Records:
* * *

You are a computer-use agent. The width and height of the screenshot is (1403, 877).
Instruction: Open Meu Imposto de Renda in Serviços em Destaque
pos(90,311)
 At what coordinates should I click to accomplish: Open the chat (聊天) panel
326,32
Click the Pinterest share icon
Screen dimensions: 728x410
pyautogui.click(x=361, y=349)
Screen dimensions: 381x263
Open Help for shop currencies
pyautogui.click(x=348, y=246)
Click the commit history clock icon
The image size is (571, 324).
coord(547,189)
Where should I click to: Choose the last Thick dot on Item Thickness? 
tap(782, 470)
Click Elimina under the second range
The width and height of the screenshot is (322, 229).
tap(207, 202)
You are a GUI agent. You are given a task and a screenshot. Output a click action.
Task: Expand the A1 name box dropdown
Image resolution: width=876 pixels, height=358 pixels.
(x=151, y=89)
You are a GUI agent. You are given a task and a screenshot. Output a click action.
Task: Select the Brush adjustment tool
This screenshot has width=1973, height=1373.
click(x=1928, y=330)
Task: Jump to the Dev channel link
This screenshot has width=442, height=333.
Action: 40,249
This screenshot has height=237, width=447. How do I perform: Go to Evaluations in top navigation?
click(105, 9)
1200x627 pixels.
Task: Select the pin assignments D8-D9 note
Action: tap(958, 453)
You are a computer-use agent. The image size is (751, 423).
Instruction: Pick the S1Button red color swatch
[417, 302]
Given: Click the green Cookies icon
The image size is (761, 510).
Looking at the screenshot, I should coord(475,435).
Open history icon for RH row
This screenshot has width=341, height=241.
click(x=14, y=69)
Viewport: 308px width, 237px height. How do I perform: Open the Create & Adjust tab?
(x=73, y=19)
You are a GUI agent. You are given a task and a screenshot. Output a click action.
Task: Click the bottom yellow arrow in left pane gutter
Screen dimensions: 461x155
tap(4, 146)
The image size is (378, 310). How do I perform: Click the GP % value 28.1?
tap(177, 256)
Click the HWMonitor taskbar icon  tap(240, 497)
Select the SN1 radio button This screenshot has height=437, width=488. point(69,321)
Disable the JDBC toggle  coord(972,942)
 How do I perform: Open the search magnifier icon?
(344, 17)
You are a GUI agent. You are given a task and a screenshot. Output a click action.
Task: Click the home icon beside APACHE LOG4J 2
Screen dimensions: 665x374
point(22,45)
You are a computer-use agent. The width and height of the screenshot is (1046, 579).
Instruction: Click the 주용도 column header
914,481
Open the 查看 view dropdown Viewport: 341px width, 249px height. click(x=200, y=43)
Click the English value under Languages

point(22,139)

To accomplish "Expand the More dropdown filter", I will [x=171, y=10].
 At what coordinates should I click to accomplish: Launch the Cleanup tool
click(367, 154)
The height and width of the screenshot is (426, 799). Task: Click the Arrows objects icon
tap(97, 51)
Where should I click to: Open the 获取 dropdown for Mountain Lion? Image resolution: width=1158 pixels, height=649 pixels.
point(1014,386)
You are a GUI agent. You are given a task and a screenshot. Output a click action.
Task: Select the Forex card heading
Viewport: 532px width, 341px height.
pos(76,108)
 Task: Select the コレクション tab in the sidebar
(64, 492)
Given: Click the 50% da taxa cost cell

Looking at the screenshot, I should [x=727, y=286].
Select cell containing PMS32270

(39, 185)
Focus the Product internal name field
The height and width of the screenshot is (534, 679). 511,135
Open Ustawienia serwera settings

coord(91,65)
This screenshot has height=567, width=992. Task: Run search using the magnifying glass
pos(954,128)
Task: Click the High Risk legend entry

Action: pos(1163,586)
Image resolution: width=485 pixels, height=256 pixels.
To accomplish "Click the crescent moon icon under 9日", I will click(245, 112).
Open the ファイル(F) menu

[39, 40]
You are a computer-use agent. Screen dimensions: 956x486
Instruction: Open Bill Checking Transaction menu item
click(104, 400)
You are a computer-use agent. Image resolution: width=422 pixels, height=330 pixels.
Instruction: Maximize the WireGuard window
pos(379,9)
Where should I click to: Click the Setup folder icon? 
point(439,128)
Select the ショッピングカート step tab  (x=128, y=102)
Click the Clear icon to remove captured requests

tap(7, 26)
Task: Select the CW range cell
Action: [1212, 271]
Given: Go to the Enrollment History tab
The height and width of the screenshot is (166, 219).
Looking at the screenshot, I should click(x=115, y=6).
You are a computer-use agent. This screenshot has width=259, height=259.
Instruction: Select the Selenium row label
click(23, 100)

* * *

■ WHAT TO PRODUCE:
Show every line above that contains the string "should", copying each line in full.

■ EXERCISE ANSWER:
 At what coordinates should I click to accomplish: Open the chat (聊天) panel
Where should I click to: Choose the last Thick dot on Item Thickness? 
Looking at the screenshot, I should coord(475,435).
 At what coordinates should I click to accomplish: Launch the Cleanup tool
Where should I click to: Open the 获取 dropdown for Mountain Lion? Image resolution: width=1158 pixels, height=649 pixels.
Looking at the screenshot, I should [x=727, y=286].
Where should I click to: Click the Setup folder icon? 
Looking at the screenshot, I should click(x=115, y=6).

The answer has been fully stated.